Prime Minister Jacinda Ardern says Māori self-determination is not something "to be afraid of", saying persistent inequities were evidence the traditional consultation approach "has not worked".
Ardern was speaking in response to further questions from Act and National around the report He Puapua, which lays out a road map for the country realising its obligations to Māori self-determination, and whether the proposed Māori Health Authority was part of a broader plan to implement separate, race-based systems "by stealth".
Act today revealed a draft Cabinet paper had been prepared along with a submission made by the Government to the United Nations about it.
The report was produced by a working group in 2019, tasked by the Government to recommend how New Zealand could realise its commitments under the United Nations Declaration on the Rights of Indigenous Peoples and Te Tiriti o Waitangi.
It draws together multiple documents and reports on Māori rangatiratanga, or self-determination, and includes a road map to 2040 by which time various co-governance and Māori-run arrangements could be in place, including a separate court and health system to address the huge inequities currently facing Māori.
The report has not made it to Cabinet level, and Ardern has said this was why it had not been made public. Delays in its release were also largely due to Covid-19, she said.
The Act party today revealed Māori Development Minister Willie Jackson received three papers over the past month about the report, including a draft Cabinet paper and another laying out the next steps for a Declaration plan.
Act also referred to a submission made to the United Nations which said New Zealand has a "commitment to a Declaration plan to implement the Declaration's objectives and goals" and being one of the first countries to do this.
This mirrored comments made by then Minister for Māori Development Nanaia Mahuta in 2019 even before He Puapua had been commissioned.
Act leader David Seymour said the report was only released after intervention from the Ombudsman, saying it was proof the Government wanted to keep it secret.
Seymour also claimed the submission to the UN mentioning the Māori Health Authority and Māori Wards as examples of implementing the Declaration were further proof the Government was not being honest about its intentions.

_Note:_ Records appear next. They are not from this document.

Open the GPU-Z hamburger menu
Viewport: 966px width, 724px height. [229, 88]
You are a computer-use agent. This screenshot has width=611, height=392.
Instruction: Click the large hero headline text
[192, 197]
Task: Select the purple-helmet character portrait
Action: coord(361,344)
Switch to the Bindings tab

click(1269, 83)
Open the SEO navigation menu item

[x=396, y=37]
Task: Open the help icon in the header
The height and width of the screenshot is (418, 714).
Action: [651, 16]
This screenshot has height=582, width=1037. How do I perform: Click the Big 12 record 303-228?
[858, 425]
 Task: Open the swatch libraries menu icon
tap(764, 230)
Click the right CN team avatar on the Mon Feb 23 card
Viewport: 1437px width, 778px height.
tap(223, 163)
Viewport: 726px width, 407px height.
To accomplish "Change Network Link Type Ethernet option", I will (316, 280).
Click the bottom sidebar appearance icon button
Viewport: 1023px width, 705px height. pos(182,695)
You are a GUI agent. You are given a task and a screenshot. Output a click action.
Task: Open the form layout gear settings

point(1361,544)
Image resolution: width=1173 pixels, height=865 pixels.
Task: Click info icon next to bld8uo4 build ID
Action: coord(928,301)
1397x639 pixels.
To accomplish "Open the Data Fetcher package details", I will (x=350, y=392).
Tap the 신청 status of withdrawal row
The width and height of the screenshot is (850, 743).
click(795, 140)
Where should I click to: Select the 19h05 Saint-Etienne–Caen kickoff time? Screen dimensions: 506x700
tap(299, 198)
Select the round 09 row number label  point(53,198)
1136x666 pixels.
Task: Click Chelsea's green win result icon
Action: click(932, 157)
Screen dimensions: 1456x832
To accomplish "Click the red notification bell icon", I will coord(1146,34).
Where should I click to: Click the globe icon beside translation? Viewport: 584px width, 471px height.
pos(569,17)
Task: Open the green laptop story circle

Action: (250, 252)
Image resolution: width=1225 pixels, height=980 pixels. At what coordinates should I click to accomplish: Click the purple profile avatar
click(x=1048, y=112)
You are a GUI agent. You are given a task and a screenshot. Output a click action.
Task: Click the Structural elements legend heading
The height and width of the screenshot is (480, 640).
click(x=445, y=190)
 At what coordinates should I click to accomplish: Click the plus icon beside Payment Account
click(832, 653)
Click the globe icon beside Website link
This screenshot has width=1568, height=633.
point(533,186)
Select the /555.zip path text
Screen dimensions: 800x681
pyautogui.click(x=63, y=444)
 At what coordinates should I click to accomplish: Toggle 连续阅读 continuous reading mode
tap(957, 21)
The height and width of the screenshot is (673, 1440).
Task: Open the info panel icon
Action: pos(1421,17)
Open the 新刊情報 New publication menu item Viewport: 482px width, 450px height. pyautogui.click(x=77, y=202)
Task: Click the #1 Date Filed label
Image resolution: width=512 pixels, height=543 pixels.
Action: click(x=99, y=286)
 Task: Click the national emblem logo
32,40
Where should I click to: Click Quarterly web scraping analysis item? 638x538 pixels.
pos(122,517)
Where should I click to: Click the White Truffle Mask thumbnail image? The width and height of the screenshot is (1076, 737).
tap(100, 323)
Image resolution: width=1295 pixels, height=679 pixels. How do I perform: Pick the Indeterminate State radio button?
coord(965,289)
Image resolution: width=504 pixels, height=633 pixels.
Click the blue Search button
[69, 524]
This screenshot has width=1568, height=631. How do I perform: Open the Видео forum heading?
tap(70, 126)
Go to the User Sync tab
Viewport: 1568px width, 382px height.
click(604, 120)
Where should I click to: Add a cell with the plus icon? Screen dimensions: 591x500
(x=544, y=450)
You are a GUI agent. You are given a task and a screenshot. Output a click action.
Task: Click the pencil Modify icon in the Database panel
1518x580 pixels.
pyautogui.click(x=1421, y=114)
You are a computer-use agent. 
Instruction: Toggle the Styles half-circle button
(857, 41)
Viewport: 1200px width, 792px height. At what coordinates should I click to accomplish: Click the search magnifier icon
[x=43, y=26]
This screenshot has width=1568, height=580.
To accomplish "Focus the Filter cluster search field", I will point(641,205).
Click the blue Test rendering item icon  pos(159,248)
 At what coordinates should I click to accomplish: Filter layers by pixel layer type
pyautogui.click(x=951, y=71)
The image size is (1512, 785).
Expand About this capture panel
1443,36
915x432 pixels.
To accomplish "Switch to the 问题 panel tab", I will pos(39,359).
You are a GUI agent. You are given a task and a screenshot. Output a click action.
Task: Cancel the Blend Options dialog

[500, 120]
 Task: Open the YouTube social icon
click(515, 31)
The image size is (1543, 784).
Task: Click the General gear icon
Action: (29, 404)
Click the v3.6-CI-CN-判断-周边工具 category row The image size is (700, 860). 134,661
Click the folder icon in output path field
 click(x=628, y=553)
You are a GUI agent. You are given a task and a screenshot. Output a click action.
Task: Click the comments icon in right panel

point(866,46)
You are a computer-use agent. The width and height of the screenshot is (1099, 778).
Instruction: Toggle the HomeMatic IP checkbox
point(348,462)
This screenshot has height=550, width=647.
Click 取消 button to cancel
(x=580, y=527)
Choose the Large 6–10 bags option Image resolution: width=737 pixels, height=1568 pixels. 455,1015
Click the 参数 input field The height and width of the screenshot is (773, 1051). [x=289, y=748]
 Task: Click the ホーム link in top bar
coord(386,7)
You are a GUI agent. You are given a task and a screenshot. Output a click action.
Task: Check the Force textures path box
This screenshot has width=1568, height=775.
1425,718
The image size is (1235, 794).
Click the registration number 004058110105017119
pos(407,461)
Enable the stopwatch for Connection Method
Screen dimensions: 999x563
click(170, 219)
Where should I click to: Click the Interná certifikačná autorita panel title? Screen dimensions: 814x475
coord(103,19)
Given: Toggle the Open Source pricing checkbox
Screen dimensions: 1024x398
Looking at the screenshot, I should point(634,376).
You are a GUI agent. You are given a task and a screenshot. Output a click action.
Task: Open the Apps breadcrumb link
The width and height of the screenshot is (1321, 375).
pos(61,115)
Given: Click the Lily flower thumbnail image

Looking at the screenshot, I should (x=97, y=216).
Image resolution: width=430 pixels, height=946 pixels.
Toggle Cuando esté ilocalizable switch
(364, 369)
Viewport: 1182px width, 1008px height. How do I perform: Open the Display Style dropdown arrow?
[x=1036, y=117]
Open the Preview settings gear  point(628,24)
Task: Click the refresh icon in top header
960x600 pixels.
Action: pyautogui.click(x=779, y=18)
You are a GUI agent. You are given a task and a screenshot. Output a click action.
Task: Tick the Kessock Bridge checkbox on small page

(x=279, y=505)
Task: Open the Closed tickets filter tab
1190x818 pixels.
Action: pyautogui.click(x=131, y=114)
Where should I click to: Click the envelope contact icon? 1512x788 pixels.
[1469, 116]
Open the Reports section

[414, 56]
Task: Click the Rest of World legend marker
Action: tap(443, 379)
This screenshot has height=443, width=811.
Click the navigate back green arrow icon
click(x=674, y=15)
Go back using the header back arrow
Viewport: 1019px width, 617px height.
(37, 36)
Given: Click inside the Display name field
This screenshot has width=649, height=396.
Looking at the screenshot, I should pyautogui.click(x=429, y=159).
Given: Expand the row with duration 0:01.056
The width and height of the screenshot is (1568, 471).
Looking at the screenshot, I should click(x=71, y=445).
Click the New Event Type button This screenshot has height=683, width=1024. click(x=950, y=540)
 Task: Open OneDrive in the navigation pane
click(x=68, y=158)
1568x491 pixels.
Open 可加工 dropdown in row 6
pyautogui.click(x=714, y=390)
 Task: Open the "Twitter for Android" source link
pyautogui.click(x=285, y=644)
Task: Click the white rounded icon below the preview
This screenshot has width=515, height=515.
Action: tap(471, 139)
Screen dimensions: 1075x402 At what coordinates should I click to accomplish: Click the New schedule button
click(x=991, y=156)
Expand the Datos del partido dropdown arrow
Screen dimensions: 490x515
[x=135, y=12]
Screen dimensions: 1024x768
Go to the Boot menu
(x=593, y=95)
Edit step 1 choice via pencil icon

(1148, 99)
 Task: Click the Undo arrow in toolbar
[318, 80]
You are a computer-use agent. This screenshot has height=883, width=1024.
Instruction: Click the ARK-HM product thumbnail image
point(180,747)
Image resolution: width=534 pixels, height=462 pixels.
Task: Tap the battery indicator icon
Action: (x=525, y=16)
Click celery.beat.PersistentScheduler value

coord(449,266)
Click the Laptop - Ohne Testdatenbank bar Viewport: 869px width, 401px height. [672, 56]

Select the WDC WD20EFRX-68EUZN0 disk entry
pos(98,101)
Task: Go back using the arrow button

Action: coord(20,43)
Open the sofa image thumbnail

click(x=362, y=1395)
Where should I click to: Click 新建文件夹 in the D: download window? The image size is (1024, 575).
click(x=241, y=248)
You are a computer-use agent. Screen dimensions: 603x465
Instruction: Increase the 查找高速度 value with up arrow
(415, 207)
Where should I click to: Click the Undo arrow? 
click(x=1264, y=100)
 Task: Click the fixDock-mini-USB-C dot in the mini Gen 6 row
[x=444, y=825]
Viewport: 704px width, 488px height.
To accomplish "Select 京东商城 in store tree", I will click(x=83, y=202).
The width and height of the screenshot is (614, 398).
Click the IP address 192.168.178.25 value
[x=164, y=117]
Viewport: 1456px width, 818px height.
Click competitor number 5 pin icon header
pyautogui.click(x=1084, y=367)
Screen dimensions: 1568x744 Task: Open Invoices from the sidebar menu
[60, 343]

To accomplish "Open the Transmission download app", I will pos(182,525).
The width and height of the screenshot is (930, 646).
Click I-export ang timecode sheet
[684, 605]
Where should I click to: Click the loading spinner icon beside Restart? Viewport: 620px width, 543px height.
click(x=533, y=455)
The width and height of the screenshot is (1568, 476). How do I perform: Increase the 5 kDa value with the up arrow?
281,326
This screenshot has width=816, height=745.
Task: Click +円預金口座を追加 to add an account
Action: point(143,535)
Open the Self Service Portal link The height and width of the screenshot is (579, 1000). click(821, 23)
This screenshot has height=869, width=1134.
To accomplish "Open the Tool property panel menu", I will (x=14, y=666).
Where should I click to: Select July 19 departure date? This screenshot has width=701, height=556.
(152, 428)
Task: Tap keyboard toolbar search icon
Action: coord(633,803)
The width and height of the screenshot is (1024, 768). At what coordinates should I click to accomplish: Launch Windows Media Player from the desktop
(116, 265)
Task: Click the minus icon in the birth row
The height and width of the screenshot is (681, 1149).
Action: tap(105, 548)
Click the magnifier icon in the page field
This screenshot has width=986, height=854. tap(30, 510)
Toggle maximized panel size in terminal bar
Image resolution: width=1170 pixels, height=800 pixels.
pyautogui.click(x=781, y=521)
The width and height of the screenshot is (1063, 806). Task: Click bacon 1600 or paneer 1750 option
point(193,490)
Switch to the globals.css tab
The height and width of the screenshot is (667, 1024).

"If we're going to have a constitutional conversation it needs to be out in the open and not hidden the shadows, Jacinda Ardern seems intent on keeping any sunlight away from this important issue," Seymour said.
Health Minister Andrew Little ruled this allegation out earlier, stating he had not even read the report Seymour claims the authority was based on.
Seymour questioned Ardern on these matters in Parliament on Tuesday.
Ardern reiterated her view that the Government was continuing work started by National in 2010, when the government it then led signed up to the Declaration, which it also affirmed in 2014, agreeing to creating a road map to implement the plan.
"You cannot simply sign up to a document and not do anything about it," Ardern said.
On the Māori Health Authority, Ardern said this was consistent with the Treaty of Waitangi, and in "keeping with the principle all New Zealanders hold, of if something is not working, fix it".
"Māori are dying younger than all New Zealanders and we need to fix it.
"This is not something we should be afraid of. We have tried the traditional consultation style approach and it has not worked."
Minister Chris Hipkins pointed out the roots of such an authority were in article 23 of the UNDRIP, again which National had signed New Zealand up to.
Delays to releasing the report, provided to the Government in November 2019, publicly were due to Covid-19 and the election, Ardern said.
It had not yet been considered by Cabinet and thus the Government had no position on it, she said.
"Releasing it could have been misconstrued as policy, and I have to say the member has proven that to be completely correct."
Jackson told reporters he had met with the committee behind He Puapua and a draft paper was being prepared to take to Cabinet ahead of public consultation.
The report contained many different things including "a lot National has already signed up to", Jackson said.
He supported Ardern's comment ruling out suggestions like a Māori Parliament.
Some of the constitutional questions were "big issues", which was why the Government was going through a process, he said.